Thank you all for your suggestions. The one I've implemented is Hovercraft's, to use a SwingWorker.

The Dictionary class, in which my method sits, now extends SwingWorker. The findTuples() method becomes doInBackground(). The Timer and my own Thread code are no longer required.

doInBackground() uses publish() with the property name "progress" to provide the text to appear in the updated JLabel.

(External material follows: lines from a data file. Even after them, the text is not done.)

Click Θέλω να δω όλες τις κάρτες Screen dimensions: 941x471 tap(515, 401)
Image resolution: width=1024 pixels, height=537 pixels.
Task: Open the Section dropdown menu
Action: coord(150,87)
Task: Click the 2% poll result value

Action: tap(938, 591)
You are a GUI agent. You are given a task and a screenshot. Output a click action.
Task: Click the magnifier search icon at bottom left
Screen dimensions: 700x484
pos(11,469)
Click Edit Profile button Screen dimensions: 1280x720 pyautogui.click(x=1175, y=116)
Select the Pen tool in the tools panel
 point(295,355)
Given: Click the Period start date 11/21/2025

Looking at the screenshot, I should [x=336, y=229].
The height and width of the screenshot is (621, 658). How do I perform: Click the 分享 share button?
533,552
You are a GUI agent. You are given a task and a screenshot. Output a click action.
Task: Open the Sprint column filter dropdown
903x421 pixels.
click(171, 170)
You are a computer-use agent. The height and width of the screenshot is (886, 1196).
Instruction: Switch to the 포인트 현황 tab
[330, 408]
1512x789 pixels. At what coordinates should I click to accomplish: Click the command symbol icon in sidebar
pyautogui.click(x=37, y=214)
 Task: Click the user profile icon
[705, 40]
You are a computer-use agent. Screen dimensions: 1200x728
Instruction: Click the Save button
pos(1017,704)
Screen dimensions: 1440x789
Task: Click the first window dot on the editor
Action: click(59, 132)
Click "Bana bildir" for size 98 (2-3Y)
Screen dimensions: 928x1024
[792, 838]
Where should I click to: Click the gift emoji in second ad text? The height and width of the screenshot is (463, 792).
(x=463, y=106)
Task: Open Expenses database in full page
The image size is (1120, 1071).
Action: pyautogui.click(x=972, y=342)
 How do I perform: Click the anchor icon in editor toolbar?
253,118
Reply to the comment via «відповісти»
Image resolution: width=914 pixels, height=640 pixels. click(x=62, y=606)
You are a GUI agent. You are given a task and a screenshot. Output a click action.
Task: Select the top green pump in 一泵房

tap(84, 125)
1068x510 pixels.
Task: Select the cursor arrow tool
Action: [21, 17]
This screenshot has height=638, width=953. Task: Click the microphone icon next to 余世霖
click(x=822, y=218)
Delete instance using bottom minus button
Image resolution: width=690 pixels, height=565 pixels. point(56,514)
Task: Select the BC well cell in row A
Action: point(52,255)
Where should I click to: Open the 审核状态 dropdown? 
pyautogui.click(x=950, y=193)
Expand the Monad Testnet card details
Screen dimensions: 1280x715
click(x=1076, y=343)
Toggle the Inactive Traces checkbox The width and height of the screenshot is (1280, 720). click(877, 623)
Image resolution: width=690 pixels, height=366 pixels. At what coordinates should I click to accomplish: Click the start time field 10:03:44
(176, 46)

Back in the dialog code, invocation involves creating a Dictionary instance, and using a PropertyChangeListener to process the change in the JLabel (named lblProgress) and to detect when processing is completed:

private void myCallingMethod() {
    final Dictionary dictionary = new Dictionary();

    dictionary.addPropertyChangeListener(new PropertyChangeListener() {
        @Override
        public void propertyChange(PropertyChangeEvent event) {
            List<DictionaryTuple> tupleList;

            // Is processing complete?
            if (event.getNewValue() instanceof StateValue
                    && event.getNewValue() == StateValue.DONE) {
                try {
                    tupleList = dictionary.get();
                    lblProgress.setText(tupleList.size() + " Tuples Found");
                } catch (Exception e) {
                    JOptionPane.showMessageDialog(
                            null,
                            "Error in processing dictionary: "
                                    + e.getMessage());
                    tupleList = new ArrayList<DictionaryTuple>();
                    lblProgress.setText("");
                }

                // Process the results.
                processTuples(tupleList);

            } else {
                // The process isn't done yet.
                // Is this a request to change lblProgress?
                if (event.getPropertyName().equals("progress")) {  
                    lblProgress.setText((String) event.getNewValue());
                }
            }
        }
    });

    // Start the dictionary lookup to run asynchronously.
    dictionary.execute();
}

I learned not to rely on SwingWorker.isDone() to determine whether the SwingWorker's processing is complete. In my case, the PropertyChangeListener was called twice in that state: once with the results of the last publish() call, and once when the task actually completed.